I don't know why that is, but in every gaming group there's always someone who's the least comfortable at the table.  Sometimes it's overt, as it was with Jen and sometimes it's subtle, but somehow one person always gets marked out as the one who ends up the butt of the jokes or the one who exasperates the others.  Even at a table where everyone's known each other for years, there's always one player who seems to get singled out the most.
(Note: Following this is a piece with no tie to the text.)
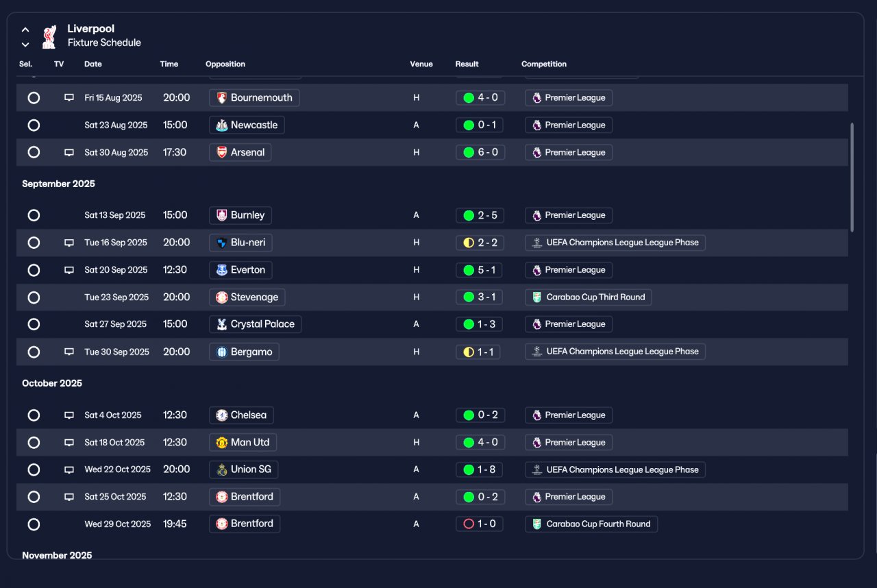
Task: Click the up chevron beside Liverpool header
Action: coord(25,29)
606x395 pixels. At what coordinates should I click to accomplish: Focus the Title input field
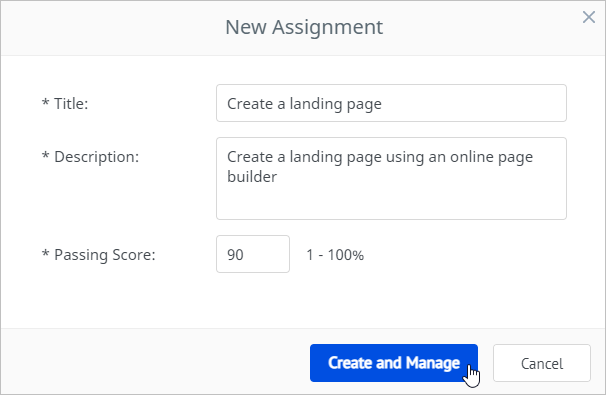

I'm not sure why that should be, but I've seen enough games to know that it's true.

The final ingredient to our gamer stew was Mick  Mick was probably the best player I've ever had the privilege to GM for.  Sadly, when I talked to him last, he'd given up gaming after I left Dallas, which is the waste of a great gamer.  You see, my gamemastering style is mostly reactive.  I have some basic ideas of what's going on in the world, lay out some potential plot threads, then let the players go where they like.
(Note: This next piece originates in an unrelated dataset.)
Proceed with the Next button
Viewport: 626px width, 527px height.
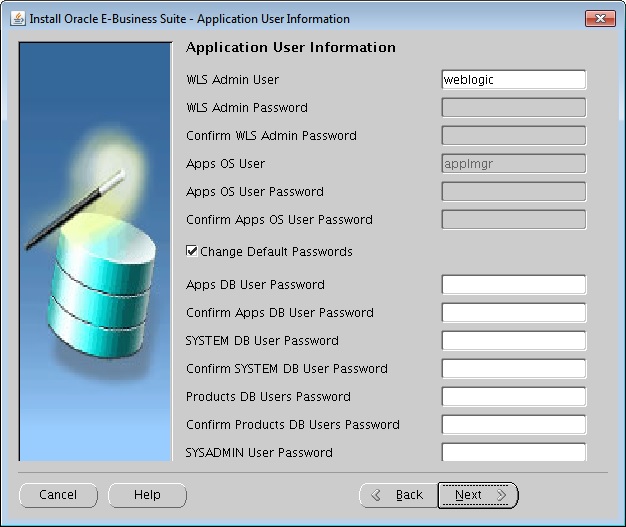[478, 495]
(This, incidentally, becomes a problem in games like D&D 4E where you're expected to pre-build encounters and then just walk the players into them.  It's one of the reasons I've decided to bring my 4E game to a close.) 

Mick was the perfect player for a GM like myself.  His characters, especially his primary, Ivo the Blade, were always interesting and had a lot of ideas of what to do.  What's more the ideas, and the way his character interacted with people, were often offbeat and funny.  I can't stress how much more fun it is to play with someone who makes everyone else laugh than it is with someone who annoys everyone.  And certainly, it helped that Mick had strong supporting characters, too.  Robert's uptight cleric often played the foil to Ivo's antics, while Clay's amoral wizard butted heads with Anna's conscientious Ranger.  Mick may have been the spark, but it took all the players to grow it into a fire.  Even Jen, awkward as she often was at the table, added something to the mix with her airhead druid who could be relied upon by the gamemaster to do something silly because she wasn't paying attention and thus allow me to throw in more plot complications, which were, in turn, dealt with in an amusing fashion by the group.

It was like a weekly action comedy fantasy TV show that only we few got to participate in.  There were a lot of laughs, we had characters (both player controlled and even a couple of NPCs) who were memorable and amusing, and we even managed a halfway decent story along the way.  That was probably the best game I've ever been a part of, and I've never quite managed to recreate it in the decade plus since, much to my dismay.

My primary D&D game wasn't, however, the only game I played while down in Big D.  There was a D&D game that Robert ran, a short lived Babylon 5 game that I tried to run, a Star Trek game by Robert, even a spin-off D&D game that I ran for Mick and a few of my co-workers once a month or so.  Robert even had a home-brewed superhero game that we tried a couple of times.  All were more or less decent games, but the Saturday D&D game with Ivo, Ylin, Everett, Evan, and Deanna was the best of the lot, and probably the best I've ever done.

Thus, Dallas.  To me it's a city I'll always remember for the mild winters, the unbearably hot summers, and the sudden ferocious rain.  I can almost taste the steaks, smell the barbeque, position my hand just so to hold the insane "Lineman's Reward" cheeseburger from Ball's Hamburgers.  There was the weekly ritual of chanting "body count, body count" in the corner of Rich's Taphouse with the cluster of other ex-pat Bear's fans watching the Bears lose but tracking the score in the number of players injured on the other team.  They were heady days, and I remember them well.

But most of all, I remember the Saturday Game.